For use by derived classes to construct a ConvexSet.

Parameters
has_exact_volumeDerived classes should pass true if they've implemented DoCalcVolume() to return a value (at least sometimes).

Member Function Documentation

◆ AddPointInNonnegativeScalingConstraints() [1/2]

std::vector<solvers::Binding<solvers::Constraint> > AddPointInNonnegativeScalingConstraints ( solvers::MathematicalProgram prog,
const Eigen::Ref< const solvers::VectorXDecisionVariable > &  x,
const symbolic::Variable t 
) const

Let S be this convex set.

When S is bounded, this method adds the convex constraints to imply

x ∈ t S,
t ≥ 0,

where x is a point in ℜⁿ (with n the ambient_dimension) and t is a scalar.

When S is unbounded, then the behavior is almost identical, except when t=0. In this case, the constraints imply t ≥ 0, x ∈ t S ⊕ rec(S), where rec(S) is the recession cone of S (the asymptotic directions in which S is not bounded) and ⊕ is the Minkowski sum. For t > 0, this is equivalent to x ∈ t S, but for t = 0, we have only x ∈ rec(S).

Exceptions
std::exceptionif ambient_dimension() == 0

◆ AddPointInNonnegativeScalingConstraints() [2/2]

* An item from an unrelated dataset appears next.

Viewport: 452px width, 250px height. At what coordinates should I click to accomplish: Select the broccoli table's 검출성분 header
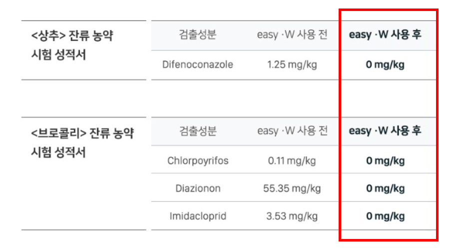(x=198, y=131)
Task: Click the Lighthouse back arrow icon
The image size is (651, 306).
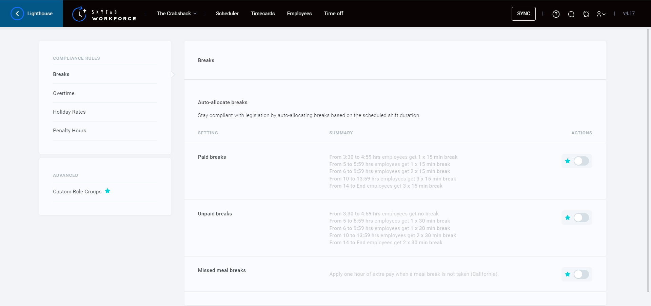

std::vector<solvers::Binding<solvers::Constraint> > AddPointInNonnegativeScalingConstraints ( solvers::MathematicalProgram prog,
const Eigen::Ref< const Eigen::MatrixXd > &  A,
const Eigen::Ref< const Eigen::VectorXd > &  b,
const Eigen::Ref< const Eigen::VectorXd > &  c,
double  d,
const Eigen::Ref< const solvers::VectorXDecisionVariable > &  x,
const Eigen::Ref< const solvers::VectorXDecisionVariable > &  t 
) const

Let S be this convex set.

When S is bounded, this method adds the convex constraints to imply

A * x + b ∈ (c' * t + d) S,
c' * t + d ≥ 0,

where A is an n-by-m matrix (with n the ambient_dimension), b is a vector of size n, c is a vector of size p, x is a point in ℜᵐ, and t is a point in ℜᵖ.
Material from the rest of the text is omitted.